Vous êtes-vous jamais demandé d’où vient ce sentiment que nous avons que le monde est de plus en plus complexe ? D’où vient ce sentiment d’une complexité croissante du monde, sinon du matérialisme qui domine, et pour ce qui nous concerne, d’une insuffisance d’Esprit de simplicité.

La Trinité est compliquée quand on oublie que Dieu est Amour. Saint Thomas d’Aquin, au début de la Somme théologique, entreprend d’examiner les principales qualités de Dieu. La première, après son existence (est-elle évidente ? est-elle démontrable ? etc.), est sa simplicité. Le signe de Dieu est dans la simplicité de la foi, disait saint Ambroise.

J’ai rencontré une jeune femme qui sortait de Polytechnique, prodigieuse d’intelligence, qui s’était fait intoxiquer par des amis à elle musulmans qui lui avaient mis dans la tête que notre religion est compliquée. La religion chrétienne compliquée ? Elle a toujours été méprisée parce qu’elle est la religion des tout-petits. Les commandements de Dieu compliqués ? Le préférer, lui être fidèle, aller à la messe le dimanche, le reconnaître dans les autres, s’employer à pardonner, c’est compliqué ? « Ah ! C’est un grand malheur, quand on a le cœur tendre, que ce lien de fer que la nature a mis entre l’âme et le corps, ces frères ennemis ! Ce qui m’étonne, moi, c’est que Dieu l’ait permis. Voilà le nœud gordien qu’il fallait qu’Alexandre rompît de son épée et réduisît en cendre » (Alfred de Musset). Qui connaît encore le nœud gordien ? Pas ceux qui passent leur temps à trancher, comme si la violence était la solution. La plupart des problèmes dépendent du temps que nous prenons pour les résoudre. Nous croyons, nous, à la prière. Nous prions Marie qui défait les nœuds.
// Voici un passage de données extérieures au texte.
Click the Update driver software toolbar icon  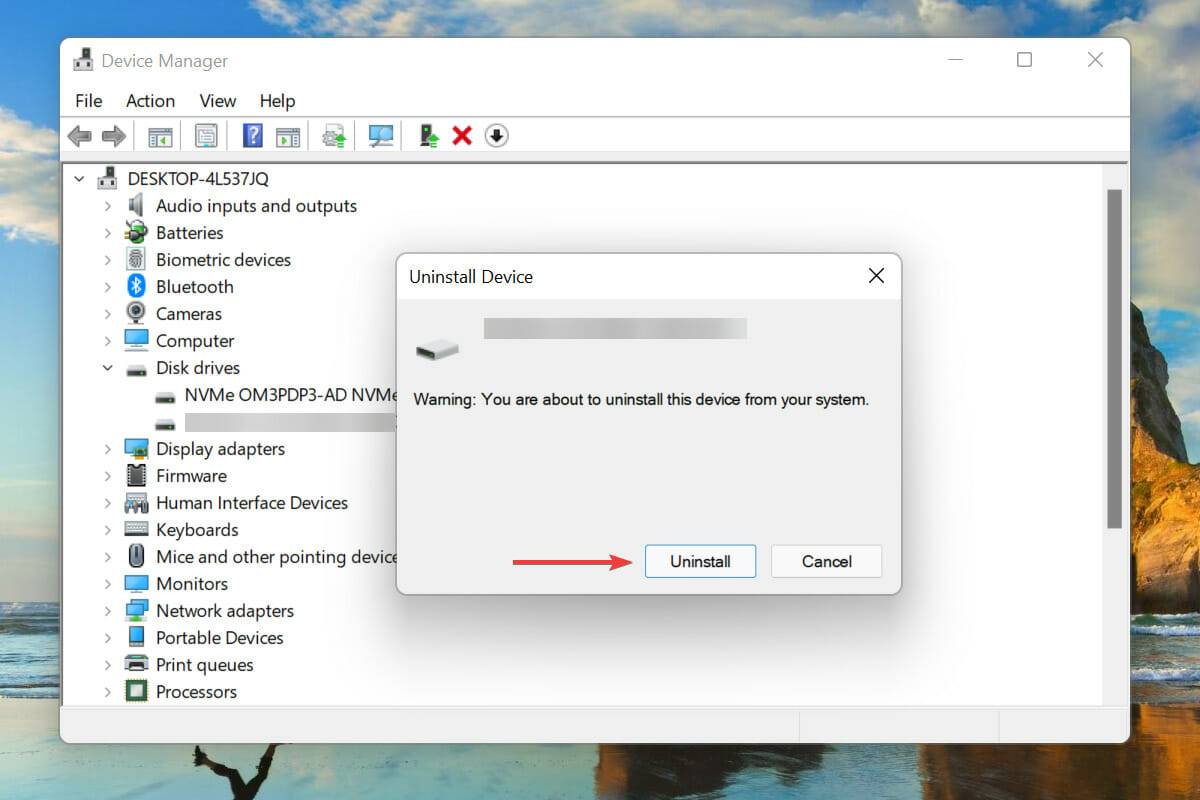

Est simple ce qui n’est pas composé. On m’a demandé pourquoi l’apôtre Matthias avait été choisi plutôt que l’autre « Joseph appelé Barsabbas, puis surnommé Justus » ? Ses trois noms nuisaient à son identité. La facilité à nommer fait partie de la simplicité de relation. Le mystère de la Trinité est un seul Nom, Dieu, pour trois personnes. Nous nous signons au nom du Père et du Fils et du Saint-Esprit, et si l’un des trois est présent, les deux autres aussi. La simplicité de Dieu vient de son indéfectible unité.
Nous pouvons nous adresser à chacun des trois, non pas séparément mais personnellement. Cette relation personnelle fonde notre prière : je fais appel à la Bonté de Dieu ; je m’adresse pour cela à son Fils, comme Marthe dans l’évangile de saint Jean, quand elle dit à Jésus : « Seigneur, si tu avais été ici, mon frère ne serait pas mort. Mais maintenant encore, je le sais, tout ce que tu demanderas à Dieu, Dieu te l’accordera. » (Jn 11, 22).
Et en disant cela, je sais que c’est l’Esprit qui me donne cette confiance. Tout est si simple quand on fait confiance. Dieu seul est bon, le Père de toutes miséricordes. Jésus-Christ est le seul Juste, qui rend juste. Et l’Esprit saint donne d’agir en confiance. Bonté du Père, Justice du Christ, Simplicité et confiance de l’Esprit-Saint. Dieu Bon, Juste et Simple.